## begin GIVEN PASSAGE

# rifle scope?????????



## deerhunter (Apr 9, 2004)

i just got a 308 rifle for hunting tennessee this year this may be a once i in a life time trip so dont want to spend a lot of $$$$$$$$ i need a scope for this rifle what do i need


----------



## Smallmouth Crazy (Apr 4, 2006)

Might want to look at the 3X9 Bushnell Trophy..descent scope runs about $100, as far as 3X9s go its about the middle of the pack as far as price.


----------



## beagle52 (Apr 15, 2007)

Hello DH ,I might be able to help you out I have a 3 !/2 - !0 VX3 They sell for around $470.00 I give it to you for $200.00 ! Let me know cause I am going to canfield coonhunters swap meet & I was thinking about taking it there. I was going to ask $250.00 there for it. Well good luck on your hunt with whatever you get ! Shoot straight Leroy


----------



## flthednut (Feb 17, 2007)

I think smallmouth Crazy is right. For the money a Bushnell Trophy 3x9 would get you in the game. They are decent scopes. The VX III for $200. is a wonderful bargain if you have the money. Leupolds warranty carries on to you even on used scopes.... If you can't afford the Leupold, do go look through a Trophy, I think you'll like it.....


----------



## littleking (Jun 25, 2005)

you can get a sightron or the VXIII posted above for much cheaper and much better glass


----------



## Smallmouth Crazy (Apr 4, 2006)

littleking said:


> you can get a sightron or the VXIII posted above for much cheaper and much better glass


If it were my rifle and a rifle that was going to get regular use I would want to have better glass on it as well, but the way it sounds he wont be shooting the rifle alot and wants to keep the price down, thats why I suggested a scope that is not the bottom of the barrel 3X9 that he could get for less than $50...but yet not a higher end optic that he would have to spend $200 or more on.


----------



## littleking (Jun 25, 2005)

you can get a sightron for $129 @ vances


----------



## Smallmouth Crazy (Apr 4, 2006)

Never looked through a S1...but I had a S11 4X16 that didnt impress me alot, did you say that you can get a Vari X111 3.5X10 cheaper than $200??? if so please give me some contact info as I will buy a couple of those


----------



## jeffmo (Apr 7, 2004)

i go with no less quality than a leupold vari x II.the price is mid-range and the quality is very good.a good gun shop in your area would be alot of help with showing you what brands and models would be good and could hold up with the recoil.nothing worse than having a hunting trip ruined because of a bad scope.


----------



## littleking (Jun 25, 2005)

flthednut had one for $200

the rifleman series is not that bad either


----------



## Smallmouth Crazy (Apr 4, 2006)

In the end I would buy the best optic that your budget will allow, people are right to say that you shouldnt skimp on your optics if you can help it, but most of us do have a budget we have to stay within, nobody understands better than me though how hard it is to sink big $$$ on optics after big $$$ has just been dropped on a rifle, I just bought a Savage LPRV in 204 and Im trying to figure out a way to get the kinda optics that I want for her, going to a shop and checking out the different brands is not a bad idea...but if you find what you want I wouldnt snap it up right there, check out the different wholesalers online and see if they cant save you some $$$.

## end GIVEN PASSAGE
## begin PROVIDED DATA

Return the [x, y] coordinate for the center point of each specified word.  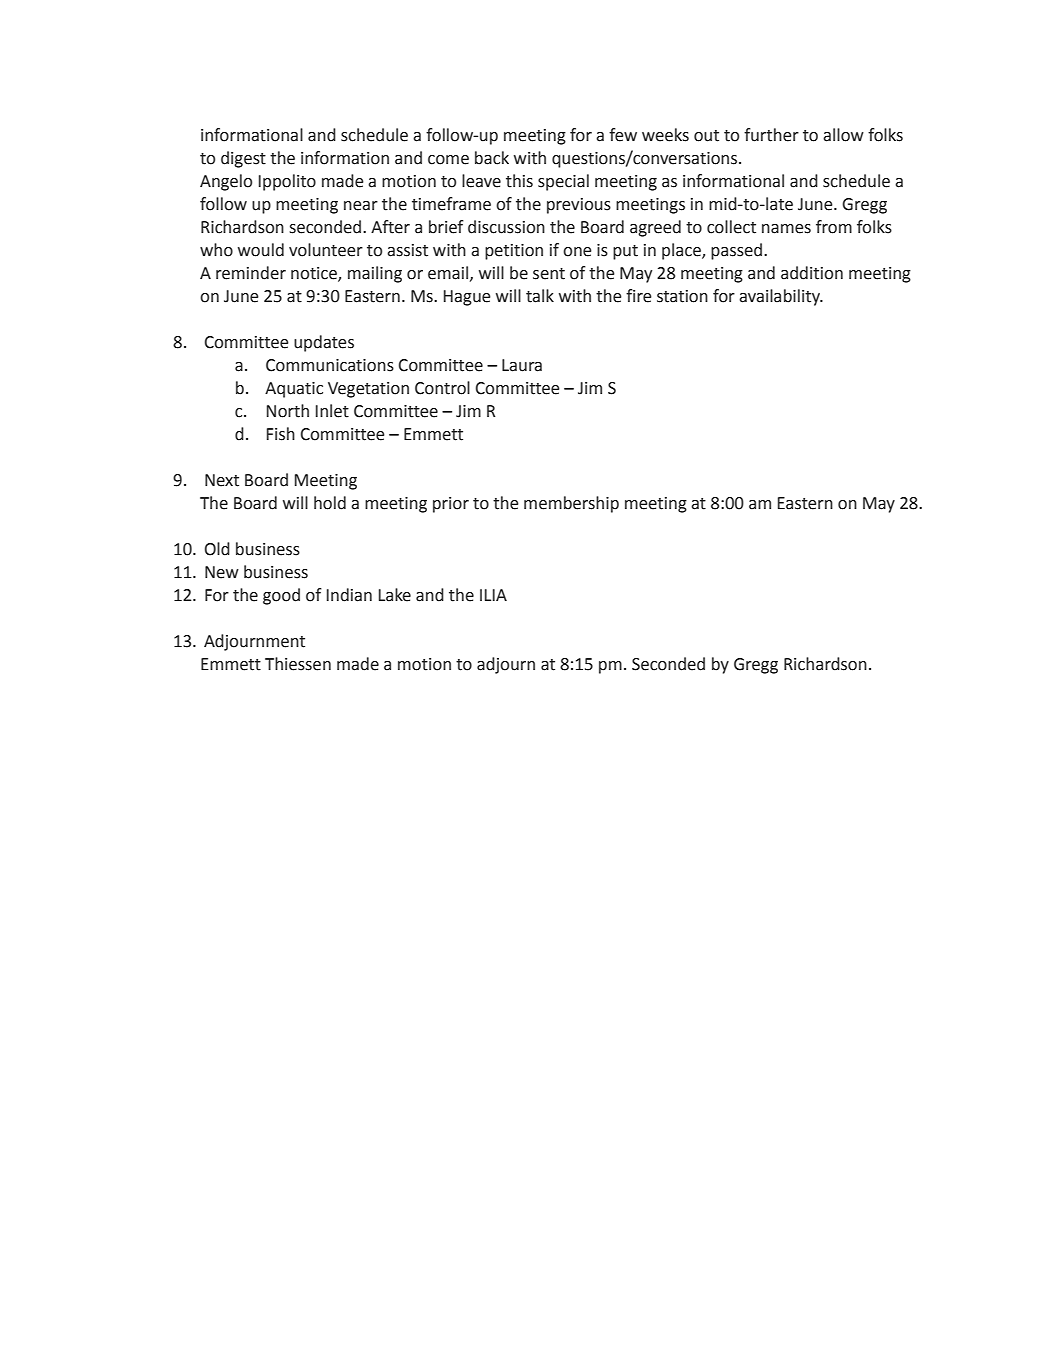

## end PROVIDED DATA

◆ **TASK REQUIREMENTS**: From the rifle scope thread, extract the passage that begins at the words "## beagle52 (Apr" and stops after "you'll like it.....", copying it word for word. The material has no connection to the rifle scope thread.

◆ **TASK RESULT**:
## beagle52 (Apr 15, 2007)

Hello DH ,I might be able to help you out I have a 3 !/2 - !0 VX3 They sell for around $470.00 I give it to you for $200.00 ! Let me know cause I am going to canfield coonhunters swap meet & I was thinking about taking it there. I was going to ask $250.00 there for it. Well good luck on your hunt with whatever you get ! Shoot straight Leroy


----------



## flthednut (Feb 17, 2007)

I think smallmouth Crazy is right. For the money a Bushnell Trophy 3x9 would get you in the game. They are decent scopes. The VX III for $200. is a wonderful bargain if you have the money. Leupolds warranty carries on to you even on used scopes.... If you can't afford the Leupold, do go look through a Trophy, I think you'll like it.....